C’est d’ailleurs assez proche de ce que l’on observe dans la réalité : un joueur qui joue trop cher sera scared money et refusera de prendre des risques, même quand son Ev est nulle voire positive, car son Eu sera elle négative. En revanche, un joueur suffisamment riche pour sa limite prendra tous les paris Ev+ car son Eu sera elle aussi positive.

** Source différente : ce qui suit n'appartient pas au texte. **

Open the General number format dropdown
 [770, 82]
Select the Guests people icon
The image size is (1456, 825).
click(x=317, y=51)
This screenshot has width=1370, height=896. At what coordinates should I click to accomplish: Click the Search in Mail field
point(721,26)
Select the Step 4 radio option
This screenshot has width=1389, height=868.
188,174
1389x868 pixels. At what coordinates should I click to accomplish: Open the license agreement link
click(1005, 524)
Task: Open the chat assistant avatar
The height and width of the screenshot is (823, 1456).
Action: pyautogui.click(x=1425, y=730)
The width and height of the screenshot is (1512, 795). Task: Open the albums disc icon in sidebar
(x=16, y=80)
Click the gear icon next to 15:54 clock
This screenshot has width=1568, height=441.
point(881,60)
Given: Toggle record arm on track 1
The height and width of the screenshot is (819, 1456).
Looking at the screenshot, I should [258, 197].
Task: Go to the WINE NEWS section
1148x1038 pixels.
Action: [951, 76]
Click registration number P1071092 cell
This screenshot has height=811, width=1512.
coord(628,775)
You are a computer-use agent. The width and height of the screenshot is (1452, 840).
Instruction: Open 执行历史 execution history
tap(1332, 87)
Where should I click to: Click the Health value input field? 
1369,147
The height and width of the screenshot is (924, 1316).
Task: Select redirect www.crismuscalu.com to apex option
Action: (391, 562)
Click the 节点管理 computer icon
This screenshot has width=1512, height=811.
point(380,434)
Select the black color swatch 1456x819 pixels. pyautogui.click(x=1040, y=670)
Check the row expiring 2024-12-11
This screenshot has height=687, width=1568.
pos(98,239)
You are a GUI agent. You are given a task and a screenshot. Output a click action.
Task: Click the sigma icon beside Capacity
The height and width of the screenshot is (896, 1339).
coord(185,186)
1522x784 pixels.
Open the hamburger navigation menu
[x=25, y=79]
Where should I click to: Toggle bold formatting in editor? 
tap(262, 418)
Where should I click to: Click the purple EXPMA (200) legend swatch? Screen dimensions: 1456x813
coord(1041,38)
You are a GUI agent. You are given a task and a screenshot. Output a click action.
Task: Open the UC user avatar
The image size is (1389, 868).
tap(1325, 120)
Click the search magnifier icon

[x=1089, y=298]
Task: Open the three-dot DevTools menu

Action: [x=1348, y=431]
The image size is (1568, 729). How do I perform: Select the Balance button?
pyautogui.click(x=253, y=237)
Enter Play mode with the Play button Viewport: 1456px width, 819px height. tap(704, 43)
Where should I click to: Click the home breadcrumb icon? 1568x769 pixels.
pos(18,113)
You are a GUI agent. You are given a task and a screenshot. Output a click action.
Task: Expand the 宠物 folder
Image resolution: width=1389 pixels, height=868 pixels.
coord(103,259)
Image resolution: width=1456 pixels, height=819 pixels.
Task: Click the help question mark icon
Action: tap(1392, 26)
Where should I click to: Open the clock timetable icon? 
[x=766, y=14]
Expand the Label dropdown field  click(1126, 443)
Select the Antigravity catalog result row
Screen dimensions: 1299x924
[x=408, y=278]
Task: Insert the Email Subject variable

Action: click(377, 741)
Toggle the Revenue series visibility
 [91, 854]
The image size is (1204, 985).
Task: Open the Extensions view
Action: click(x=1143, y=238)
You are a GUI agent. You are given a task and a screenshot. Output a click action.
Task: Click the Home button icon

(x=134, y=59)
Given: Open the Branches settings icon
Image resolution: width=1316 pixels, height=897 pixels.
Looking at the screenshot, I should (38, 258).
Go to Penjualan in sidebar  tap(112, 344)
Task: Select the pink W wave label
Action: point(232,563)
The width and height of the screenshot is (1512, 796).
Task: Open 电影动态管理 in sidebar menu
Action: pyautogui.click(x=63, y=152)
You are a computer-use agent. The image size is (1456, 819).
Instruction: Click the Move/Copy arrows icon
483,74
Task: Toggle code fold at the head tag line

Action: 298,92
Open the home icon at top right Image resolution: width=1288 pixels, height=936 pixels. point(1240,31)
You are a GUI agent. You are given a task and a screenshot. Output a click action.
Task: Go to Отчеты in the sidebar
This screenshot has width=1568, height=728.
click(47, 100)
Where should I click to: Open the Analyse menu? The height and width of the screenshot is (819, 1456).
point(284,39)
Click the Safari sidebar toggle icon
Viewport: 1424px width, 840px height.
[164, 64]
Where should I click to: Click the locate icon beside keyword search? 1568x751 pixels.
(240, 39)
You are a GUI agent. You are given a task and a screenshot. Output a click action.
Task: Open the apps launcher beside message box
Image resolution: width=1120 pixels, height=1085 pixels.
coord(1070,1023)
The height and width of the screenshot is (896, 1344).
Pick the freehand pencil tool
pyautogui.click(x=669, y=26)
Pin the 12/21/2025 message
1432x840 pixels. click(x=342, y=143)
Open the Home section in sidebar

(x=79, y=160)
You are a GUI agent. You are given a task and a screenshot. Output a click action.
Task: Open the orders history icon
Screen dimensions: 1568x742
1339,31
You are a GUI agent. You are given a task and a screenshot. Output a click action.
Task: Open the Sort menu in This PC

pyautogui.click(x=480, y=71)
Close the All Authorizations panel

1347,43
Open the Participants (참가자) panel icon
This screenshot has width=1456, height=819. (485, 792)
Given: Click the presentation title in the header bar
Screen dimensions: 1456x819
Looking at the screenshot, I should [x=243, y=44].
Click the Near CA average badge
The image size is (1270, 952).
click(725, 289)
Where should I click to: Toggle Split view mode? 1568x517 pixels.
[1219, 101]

La recette de la maximisation de l’Eu est efficace mais elle a ses limites. La première est qu’une fonction d’utilité de l’argent (logarithme ou autre) ne peut donner que des approximations. Il ne saurait exister une fonction d’utilité de l’argent universelle. Par exemple, certains riches sont bien plus sensibles à l’argent que certains pauvres. La deuxième limite est que on recherche pas tout le temps à maximiser son utilité d’argent, ni dans la vie ni même au poker. Certains (moines par exemple) préfèrent ne pas avoir d’argent qu’en avoir. A un WSOP, un joueur comme le néo retraité Luneau peut ne vouloir que le bracelet et s’en ficher des autres prix. Ou alors deux joueurs peuvent tricher en jouant en collusion (et donc plus maximiser chacun leur Ev ou Eu, mais leur Ev ou Eu globale).

Tout ceci pose la question de savoir si on pourrait créer une théorie de l’utilité non uniquement de l’argent, mais qui prenne en compte toutes nos préférences. C'est ce que nous verrons dans un prochain article, mếlant maths, psycho et poker.